- [TASK DESCRIPTION]:
Copy the part of the items that opens with the line containing "Given: Click the sort arrow next to Перевірка" and closes with the line containing "Task: Click the contact name Мария", keeping every line as it is. Leave the pictures out of your answer.

- [INFORMATION PROVIDED]:
◆ ◆ ◆ ◆ ◆ ◆ ◆

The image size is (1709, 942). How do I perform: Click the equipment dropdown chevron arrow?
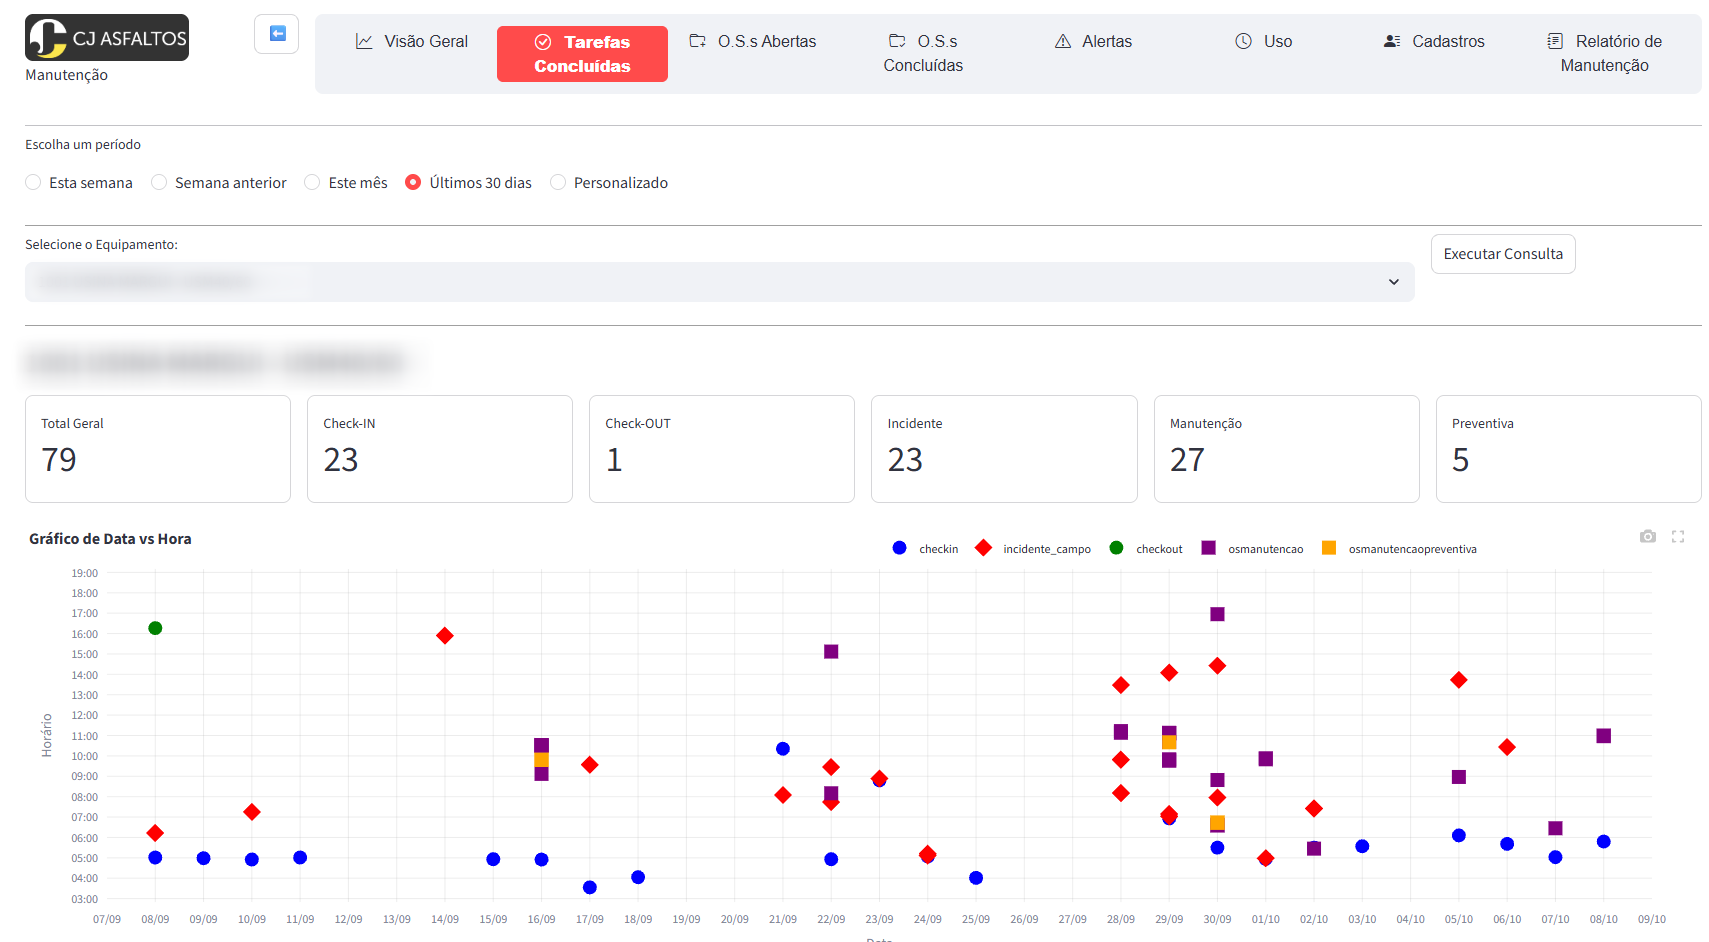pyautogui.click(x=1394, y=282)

◆ ◆ ◆ ◆ ◆ ◆ ◆

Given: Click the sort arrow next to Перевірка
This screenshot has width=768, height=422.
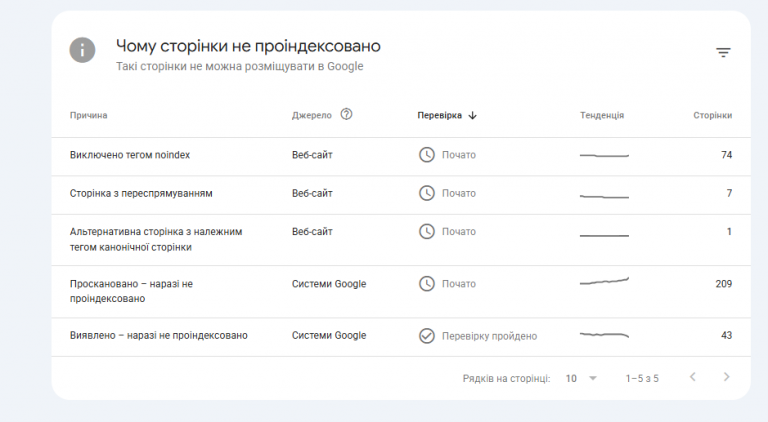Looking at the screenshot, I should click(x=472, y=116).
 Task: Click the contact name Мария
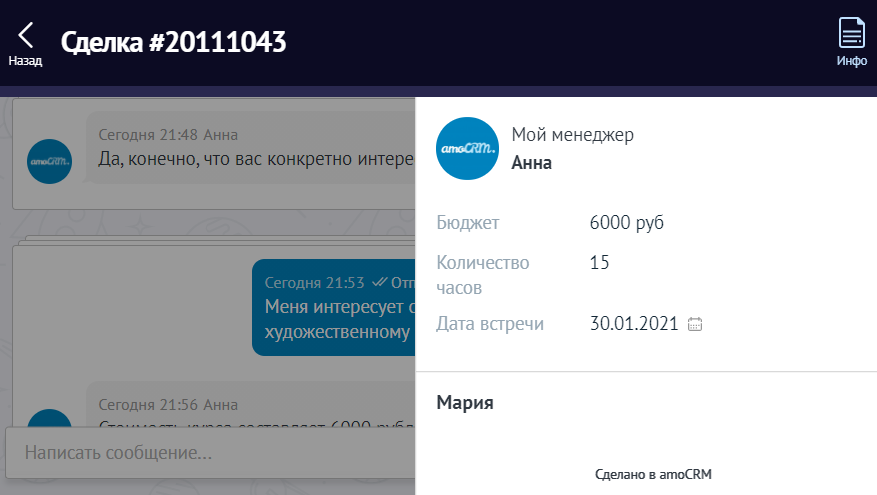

◆ ◆ ◆ ◆ ◆ ◆ ◆

- [TASK ANSWER]:
Given: Click the sort arrow next to Перевірка
This screenshot has width=768, height=422.
Looking at the screenshot, I should click(x=472, y=116).
 Task: Click the contact name Мария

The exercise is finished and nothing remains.